Задания —
A – Повторите без изменений фрагмент отрывка о стране Азанде: от слов «Как сильно может» до слов «на земли скифов.» включительно.
B – Чем, согласно отрывку о стране Азанде, торговал араб Мохамед, к каравану которого присоединилась экспедиция Швейнфурта?
C – Продолжите отрывок о стране Азанде, начав сразу после его последнего предложения.
##### Отрывок для чтения
VII. Страна Азанде

Как сильно может измениться страна даже в течение одной человеческой жизни! Когда первый европеец Георг Швейнфурт в 1869 году попал в ту местность, по которой мы сейчас проезжаем на машине, моему отцу было еще только 13 лет…

Когда в прошлом веке караван Швейнфурта продвигался к югу по этой дороге, он не мог не заметить вывешенных на веревке поперек тропы початка кукурузы, куриного пера и стрелы. Смысла этого предостережения нельзя было не понять: если кто-нибудь сорвет в нашей стране початок кукурузы или зарежет курицу, тому грозит неминуемая гибель. Почти на подобное же предупреждение наткнулся уже 2 тысячи лет тому назад великий персидский царь Дарий, когда проник на земли скифов.

В турецком Судане{25} экспедиция Швейнфурта присоединилась к каравану одного арабского торговца слоновой костью по имени Мохамед, который с целым отрядом нубийских солдат и африканских носильщиков, продвигаясь к югу, намеревался добраться до тогдашнего «конца света» — Центральной Африки. Там он собирался завязать торговые отношения с племенами азанде{26}.

Уже в Судане об этой народности, живущей на водоразделе между Нилом и Конго, рассказывали страшные истории: были они наполовину дьяволами, произошедшими от брака ведьм с лешими. (Здесь нелишне упомянуть о том, что у нас в Германии последнюю «ведьму» сожгли на костре тогда, когда Гёте уже написал свой знаменитый роман «Страдания молодого Вертера».) Однако эти слухи не помешали арабу Мохамеду подружиться с одним из вождей племени и завязать с ним оживленную торговлю. Еще больше ему удалось сдружиться с королем народности мангбету, живущей еще дальше к югу, отличающейся более светлым оттенком кожи и, пожалуй, наиболее высокой культурой и всех центральноафриканских народностей.

Эти азанде (Швейнфурт наверняка завысил их численность, считая, что их тогда уже было около 2 миллионов человек) являли собой удивительное смешение дикости, воинственной решимости и вызывающей доверие детской откровенности. Ширина носа у них соответствовала ширине рта, туловище было длиннее ног, и все они были склонны к некоторой полноте. Кожа их своим матовым блеском напоминала плиточный шоколад, а мужчины оттачивали себе передние зубы в виде треугольников, что облегчало им во время рукопашных боев прокусывать гладкую, скользкую кожу плеч противника. Воины носили пестрые шкуры леопардов, сервалов, пятнистых гиен, а не ткани, на шею вешали себе не бусы, а нанизанные на нитку зубы убиты зверей и врагов.
##########
##### Предоставленные данные
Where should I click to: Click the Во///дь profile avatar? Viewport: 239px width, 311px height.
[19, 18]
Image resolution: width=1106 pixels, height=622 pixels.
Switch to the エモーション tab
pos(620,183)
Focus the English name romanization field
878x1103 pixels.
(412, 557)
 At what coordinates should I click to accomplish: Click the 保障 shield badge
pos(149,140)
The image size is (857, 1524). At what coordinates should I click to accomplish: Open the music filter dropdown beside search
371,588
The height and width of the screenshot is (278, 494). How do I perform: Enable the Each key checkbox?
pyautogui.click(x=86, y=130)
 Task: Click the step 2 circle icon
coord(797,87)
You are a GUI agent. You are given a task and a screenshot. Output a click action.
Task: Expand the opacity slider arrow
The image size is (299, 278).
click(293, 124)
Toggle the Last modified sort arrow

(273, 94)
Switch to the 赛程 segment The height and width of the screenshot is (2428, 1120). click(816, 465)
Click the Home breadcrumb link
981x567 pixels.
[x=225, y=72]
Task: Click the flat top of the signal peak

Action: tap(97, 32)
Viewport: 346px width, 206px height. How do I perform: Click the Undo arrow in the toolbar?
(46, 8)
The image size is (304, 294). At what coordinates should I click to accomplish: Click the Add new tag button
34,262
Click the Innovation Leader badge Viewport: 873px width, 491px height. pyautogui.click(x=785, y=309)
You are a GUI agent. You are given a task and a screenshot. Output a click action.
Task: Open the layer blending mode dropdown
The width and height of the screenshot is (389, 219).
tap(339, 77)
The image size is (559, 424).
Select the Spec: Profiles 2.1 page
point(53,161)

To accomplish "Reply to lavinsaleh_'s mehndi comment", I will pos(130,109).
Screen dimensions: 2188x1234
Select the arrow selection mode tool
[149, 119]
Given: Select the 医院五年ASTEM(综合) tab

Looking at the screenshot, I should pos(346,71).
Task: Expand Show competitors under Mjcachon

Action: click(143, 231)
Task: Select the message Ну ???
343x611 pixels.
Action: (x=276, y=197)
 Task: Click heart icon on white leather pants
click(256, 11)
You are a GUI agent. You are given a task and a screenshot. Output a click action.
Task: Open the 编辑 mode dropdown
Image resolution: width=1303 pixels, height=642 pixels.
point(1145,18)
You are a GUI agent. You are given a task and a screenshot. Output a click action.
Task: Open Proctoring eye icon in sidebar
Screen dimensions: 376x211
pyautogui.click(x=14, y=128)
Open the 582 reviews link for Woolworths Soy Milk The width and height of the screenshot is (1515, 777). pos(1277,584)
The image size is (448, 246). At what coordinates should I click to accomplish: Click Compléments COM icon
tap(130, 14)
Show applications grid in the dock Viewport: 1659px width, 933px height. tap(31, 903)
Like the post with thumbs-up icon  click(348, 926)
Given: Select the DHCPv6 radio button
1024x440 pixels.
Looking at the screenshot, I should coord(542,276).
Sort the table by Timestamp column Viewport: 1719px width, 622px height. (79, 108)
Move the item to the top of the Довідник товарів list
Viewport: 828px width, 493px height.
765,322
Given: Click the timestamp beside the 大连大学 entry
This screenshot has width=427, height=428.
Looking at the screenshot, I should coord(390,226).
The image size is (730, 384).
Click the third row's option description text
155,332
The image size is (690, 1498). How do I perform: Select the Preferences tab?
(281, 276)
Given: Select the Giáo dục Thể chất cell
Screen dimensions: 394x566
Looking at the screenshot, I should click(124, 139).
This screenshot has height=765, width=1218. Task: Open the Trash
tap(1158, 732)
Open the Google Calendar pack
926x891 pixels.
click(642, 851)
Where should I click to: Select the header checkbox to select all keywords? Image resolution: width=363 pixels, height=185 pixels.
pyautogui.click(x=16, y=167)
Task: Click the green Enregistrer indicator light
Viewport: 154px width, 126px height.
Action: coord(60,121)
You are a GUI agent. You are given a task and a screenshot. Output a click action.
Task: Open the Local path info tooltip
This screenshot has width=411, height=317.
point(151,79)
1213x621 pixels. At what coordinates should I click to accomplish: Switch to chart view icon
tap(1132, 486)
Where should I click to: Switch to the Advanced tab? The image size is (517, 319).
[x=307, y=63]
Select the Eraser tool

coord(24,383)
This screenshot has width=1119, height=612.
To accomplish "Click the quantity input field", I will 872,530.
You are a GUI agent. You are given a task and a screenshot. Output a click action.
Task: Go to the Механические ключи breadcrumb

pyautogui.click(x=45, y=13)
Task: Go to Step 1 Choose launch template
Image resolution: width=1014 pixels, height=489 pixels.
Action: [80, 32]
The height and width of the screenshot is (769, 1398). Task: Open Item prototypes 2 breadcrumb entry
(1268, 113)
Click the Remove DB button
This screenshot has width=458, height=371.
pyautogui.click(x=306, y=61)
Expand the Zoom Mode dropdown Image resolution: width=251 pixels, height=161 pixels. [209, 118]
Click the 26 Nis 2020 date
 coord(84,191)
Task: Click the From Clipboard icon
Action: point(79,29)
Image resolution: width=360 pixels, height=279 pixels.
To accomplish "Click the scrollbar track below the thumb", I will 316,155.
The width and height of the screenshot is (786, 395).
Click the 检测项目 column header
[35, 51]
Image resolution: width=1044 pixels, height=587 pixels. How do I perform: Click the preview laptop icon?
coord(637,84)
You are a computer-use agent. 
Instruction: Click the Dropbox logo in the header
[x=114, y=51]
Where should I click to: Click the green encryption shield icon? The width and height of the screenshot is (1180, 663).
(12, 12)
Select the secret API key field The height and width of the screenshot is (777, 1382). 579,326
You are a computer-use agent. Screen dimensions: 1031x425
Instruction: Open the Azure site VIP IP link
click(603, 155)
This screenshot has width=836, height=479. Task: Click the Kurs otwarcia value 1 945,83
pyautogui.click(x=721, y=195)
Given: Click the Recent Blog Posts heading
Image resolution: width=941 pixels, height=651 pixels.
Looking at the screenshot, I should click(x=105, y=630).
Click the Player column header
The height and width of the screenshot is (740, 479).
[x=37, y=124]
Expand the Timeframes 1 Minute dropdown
##########
Ответы на задания —
A –
Как сильно может измениться страна даже в течение одной человеческой жизни! Когда первый европеец Георг Швейнфурт в 1869 году попал в ту местность, по которой мы сейчас проезжаем на машине, моему отцу было еще только 13 лет…

Когда в прошлом веке караван Швейнфурта продвигался к югу по этой дороге, он не мог не заметить вывешенных на веревке поперек тропы початка кукурузы, куриного пера и стрелы. Смысла этого предостережения нельзя было не понять: если кто-нибудь сорвет в нашей стране початок кукурузы или зарежет курицу, тому грозит неминуемая гибель. Почти на подобное же предупреждение наткнулся уже 2 тысячи лет тому назад великий персидский царь Дарий, когда проник на земли скифов.

B – Слоновой костью.

C –
Большой оригинальностью отличались прически азанде. Одна из них состояла из цилиндроподобной соломенной шляпы с перьями наверху. Из-под этого головного убора выпускались волосы, заплетенные в бесчисленное множество тончайших косичек, концы которых прикреплялись к свободно вращающемуся вокруг головы обручу — получалось нечто вроде нимба или широких полей. И все это роскошное убранство безжалостно обрезалось в случае траура по близкому другу.

Азанде метали во врагов бумерангоподобными железками. Они уже 80 лет назад умели варить прекрасное, прозрачное красновато-бурое пиво, в то время как бражные напитки других африканских народностей напоминают на вкус прокисший клейстер. У каждой семьи имелись три амбара с зерном, из которых два содержали необходимое для мучных блюд зерно, а в третьем хранился солод для изготовления пива.

Азанде прежде приветствовали друг друга при встрече поднятием руки. А теперь, между прочим, азанде приветствуют чисто по-военному, прикладывая руку к виску. К этому бельгийцы приучили по-солдатски вымуштрованных охотников на слонов, а у тех этот жест переняли все остальные.

В прежние времена жены азанде сохраняли своим мужьям необычайную верность: измена каралась смертью, бездетные же женщины приобретали профессию, распространенную, по-видимому, у любых народов и в любых государствах. У народности азанде подобные женщины назывались «нсанга».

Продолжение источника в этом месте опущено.